There’s a lot of factors I could get into but it seems like they are going to have to start pricing AI use at the very least cost soon.
Or humanity will run out of power and the servers required to run AI will power down.
It‘s terrible and sad. Even more so because AI still gets things wrong all the time.
I’m a simultaneous interpreter, and it’s a bloodbath out there. Partially because anyone who needs a translator or an interpreter by default is unable to verify the accuracy of the translation/interpretation - they can only tell if it’s smooth, believable, and such. And, AIs are great at being believable even when they make shit up…

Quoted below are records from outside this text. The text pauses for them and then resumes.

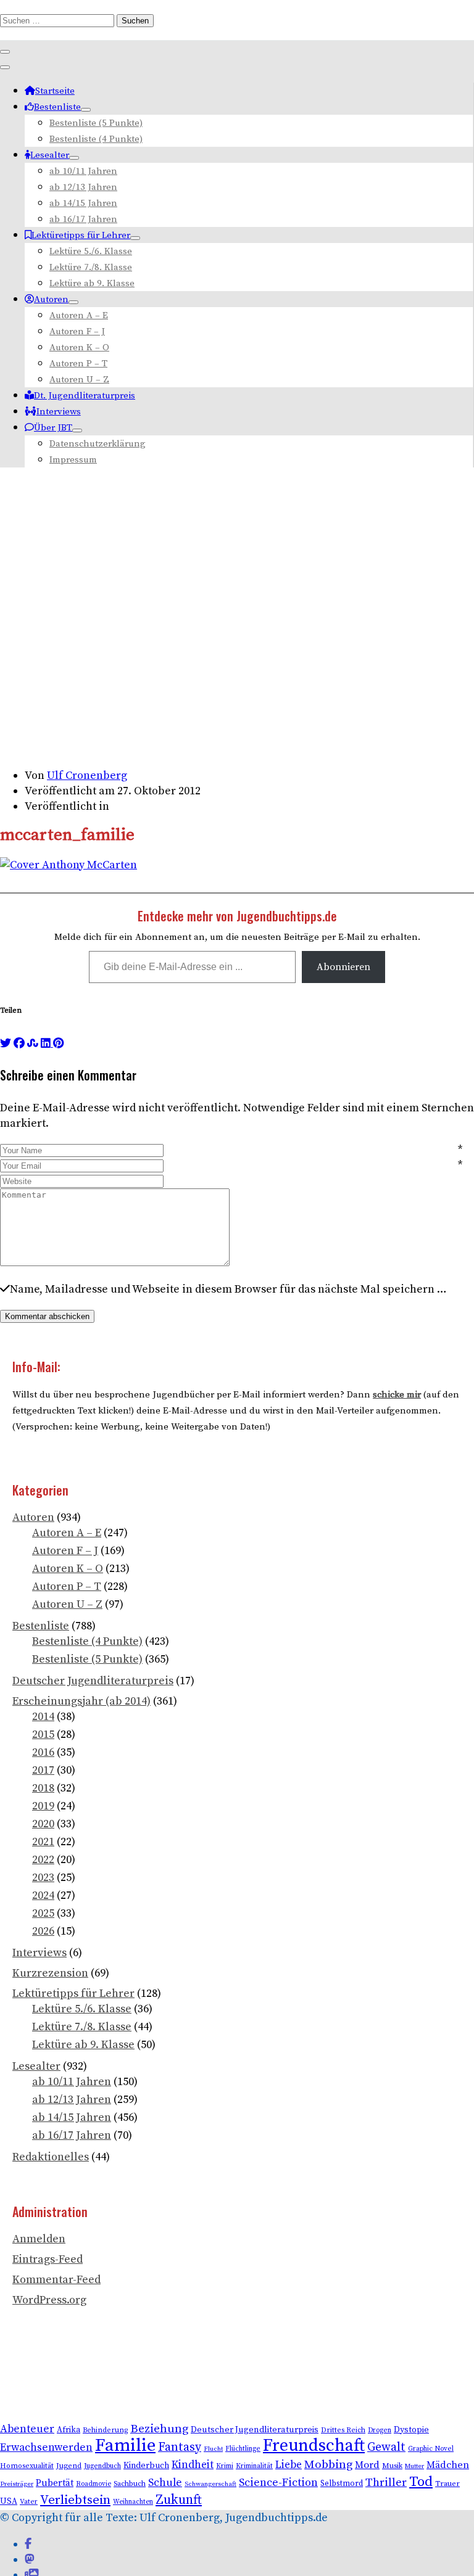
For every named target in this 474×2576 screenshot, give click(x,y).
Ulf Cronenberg (87, 775)
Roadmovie (93, 2484)
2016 (43, 1752)
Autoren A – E (78, 315)
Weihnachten (133, 2502)
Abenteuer (27, 2429)
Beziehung (159, 2429)
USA (8, 2501)
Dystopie (411, 2429)
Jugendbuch (102, 2466)
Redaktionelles (50, 2157)
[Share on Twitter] (5, 1043)
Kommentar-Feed (56, 2280)
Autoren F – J (77, 331)
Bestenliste (57, 107)
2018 (43, 1788)
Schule (165, 2483)
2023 (43, 1877)
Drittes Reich (343, 2430)
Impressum (73, 460)
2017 (43, 1770)
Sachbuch (130, 2483)
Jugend (68, 2466)
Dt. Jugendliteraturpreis (84, 395)
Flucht (213, 2449)
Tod (421, 2482)
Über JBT (53, 428)
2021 (43, 1842)
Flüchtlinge (242, 2448)
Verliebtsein (75, 2500)
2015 (43, 1734)
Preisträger (16, 2484)
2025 (43, 1913)
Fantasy (179, 2447)
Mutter (414, 2466)
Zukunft (179, 2500)
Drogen (379, 2430)
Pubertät (54, 2483)
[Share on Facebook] (19, 1043)
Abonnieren (343, 967)
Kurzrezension (50, 1973)
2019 (43, 1806)
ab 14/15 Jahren (83, 203)
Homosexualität (27, 2466)
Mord (367, 2465)
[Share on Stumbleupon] (32, 1043)
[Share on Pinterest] (58, 1043)
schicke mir (397, 1395)
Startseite (55, 91)
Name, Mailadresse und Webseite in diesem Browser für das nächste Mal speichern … (228, 1289)
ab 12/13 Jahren (83, 187)
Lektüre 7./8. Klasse (90, 267)
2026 (43, 1931)
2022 (43, 1860)
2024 (43, 1895)
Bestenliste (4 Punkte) (96, 139)
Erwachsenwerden (46, 2448)
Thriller (386, 2482)
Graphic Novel (431, 2448)
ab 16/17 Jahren (83, 219)
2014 (43, 1717)
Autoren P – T (78, 363)
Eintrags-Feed (47, 2259)
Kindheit (193, 2465)
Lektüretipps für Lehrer (80, 235)
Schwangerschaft (210, 2484)
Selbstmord (341, 2483)
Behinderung (105, 2430)
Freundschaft (314, 2445)
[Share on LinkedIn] (47, 1043)
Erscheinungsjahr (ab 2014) (81, 1701)
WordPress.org (49, 2300)
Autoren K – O (79, 347)
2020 (43, 1824)
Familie (125, 2445)
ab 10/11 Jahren (83, 171)
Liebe (288, 2465)
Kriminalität (254, 2466)
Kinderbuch (146, 2465)
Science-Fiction (278, 2482)
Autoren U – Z (79, 379)
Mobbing (328, 2465)
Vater (29, 2501)
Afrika (68, 2430)
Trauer (447, 2483)
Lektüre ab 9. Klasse (92, 283)
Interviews (58, 412)
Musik (392, 2466)
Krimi (224, 2466)
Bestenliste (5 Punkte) (96, 123)
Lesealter (49, 155)
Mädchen (447, 2465)
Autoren (51, 299)
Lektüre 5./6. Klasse (90, 251)
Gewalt (386, 2447)
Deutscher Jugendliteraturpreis (92, 1681)
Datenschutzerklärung (97, 444)
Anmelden (38, 2239)
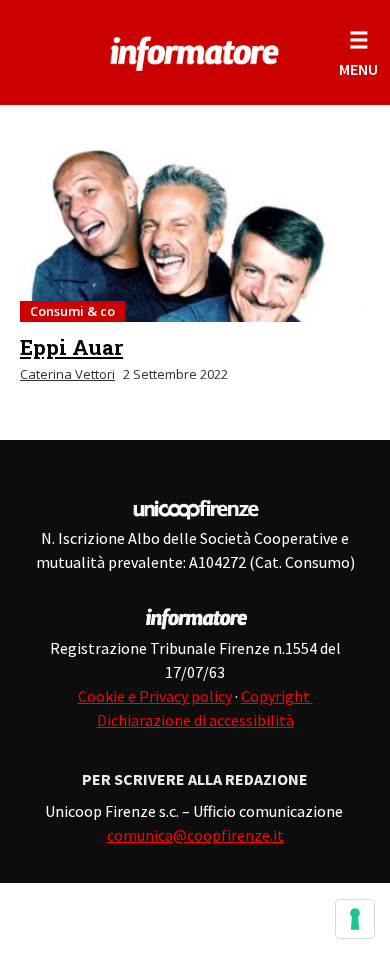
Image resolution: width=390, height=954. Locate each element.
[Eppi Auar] (195, 235)
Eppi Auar (71, 347)
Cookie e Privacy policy (155, 696)
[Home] (195, 50)
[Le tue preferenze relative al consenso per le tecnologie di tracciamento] (355, 919)
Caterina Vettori (67, 374)
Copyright (277, 696)
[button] (358, 52)
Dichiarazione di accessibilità (195, 720)
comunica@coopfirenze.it (195, 835)
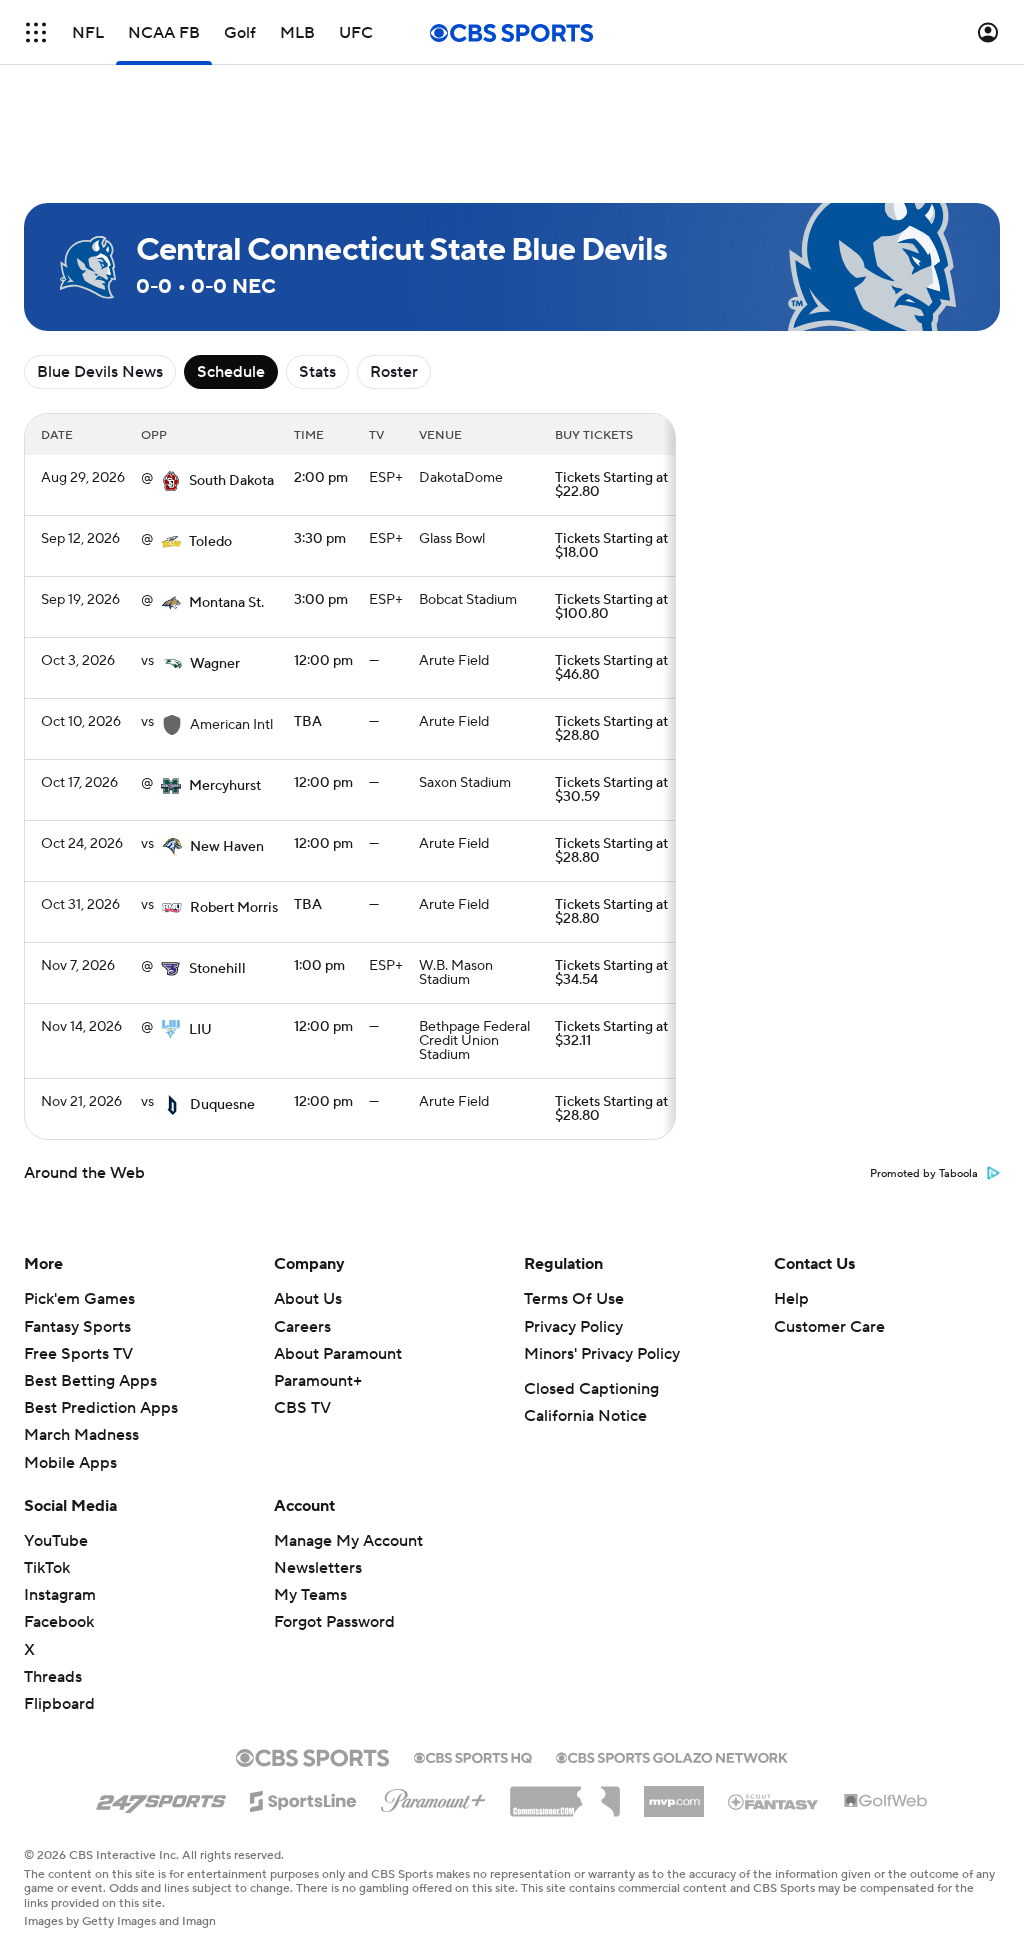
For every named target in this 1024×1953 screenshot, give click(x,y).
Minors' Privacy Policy (602, 1354)
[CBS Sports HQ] (473, 1756)
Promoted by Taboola (924, 1174)
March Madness (81, 1435)
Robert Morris (234, 908)
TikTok (47, 1568)
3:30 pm (320, 539)
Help (791, 1299)
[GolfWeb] (886, 1802)
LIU (200, 1030)
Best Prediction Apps (101, 1408)
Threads (53, 1677)
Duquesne (222, 1105)
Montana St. (226, 603)
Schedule (231, 372)
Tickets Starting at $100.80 (611, 607)
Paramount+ (318, 1381)
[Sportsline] (303, 1798)
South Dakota (231, 481)
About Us (308, 1299)
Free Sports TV (78, 1354)
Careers (302, 1327)
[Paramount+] (433, 1797)
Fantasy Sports (77, 1327)
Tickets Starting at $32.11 (611, 1034)
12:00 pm (323, 661)
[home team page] (171, 481)
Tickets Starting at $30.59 (611, 790)
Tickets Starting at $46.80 (611, 668)
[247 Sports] (161, 1798)
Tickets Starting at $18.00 (611, 546)
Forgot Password (334, 1622)
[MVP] (674, 1794)
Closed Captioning (591, 1389)
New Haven (227, 847)
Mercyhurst (225, 786)
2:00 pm (321, 478)
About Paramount (338, 1354)
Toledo (210, 542)
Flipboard (59, 1704)
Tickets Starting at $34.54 (611, 973)
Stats (317, 372)
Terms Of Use (574, 1299)
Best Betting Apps (90, 1381)
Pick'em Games (79, 1299)
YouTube (56, 1541)
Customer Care (829, 1327)
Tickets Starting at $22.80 (611, 485)
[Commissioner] (565, 1794)
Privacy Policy (573, 1327)
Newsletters (318, 1568)
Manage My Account (348, 1541)
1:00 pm (319, 966)
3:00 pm (321, 600)
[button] (36, 32)
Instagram (60, 1595)
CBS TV (302, 1408)
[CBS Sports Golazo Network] (672, 1756)
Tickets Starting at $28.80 (611, 729)
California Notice (585, 1416)
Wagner (215, 664)
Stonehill (217, 969)
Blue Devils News (100, 372)
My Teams (310, 1595)
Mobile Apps (70, 1463)
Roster (394, 372)
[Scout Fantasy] (774, 1801)
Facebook (59, 1622)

I tested a few local models to see how complete and recent their training data is. I want to use it to see if company A at xyz address is the same as Company B at xyz.1 address. I asked them for recent events and found a lot of gaps. So I asked for the roster of the 1992 dream team. Very mixed results. Open AIs model got 11/12 players correct but absolutely insisted that Christian Laettner was not the 12th player. I went back and forth with it to see if I could get it to accept my knowledge as is. It wouldn’t. I’m terrified about what happens when these AI bots have the ability to update Wikipedia in order to make the facts match their incomplete training data.
You don’t have to be very good at a language to know when a translation is horrible. I’m not very good at spanish and I can do better than machine translations.
My company thankfully still employs simultaneous interpreters for meetings and has one translator on staff. I think, at least in part, because of how bad translation tools can be from EN <> JA.
The world would be soo easy if there was 1 lang. No more translations no more burning money water electricity
Also one clothes, one house and one grave. I think I’ve seen this before.
Where?
In Auschwitz
I’ve always thought a BASIC international language would be great. I mean, there’s already international sign language, and Arabic numerals are pretty universal. Doesn’t need to be poetic, or intense. Just “Me want this, I need this” type of structure. Maybe a modified version of Latin, with all gender neutral variants.
Esperanto exists.
That’s English to a big chunk of the world already.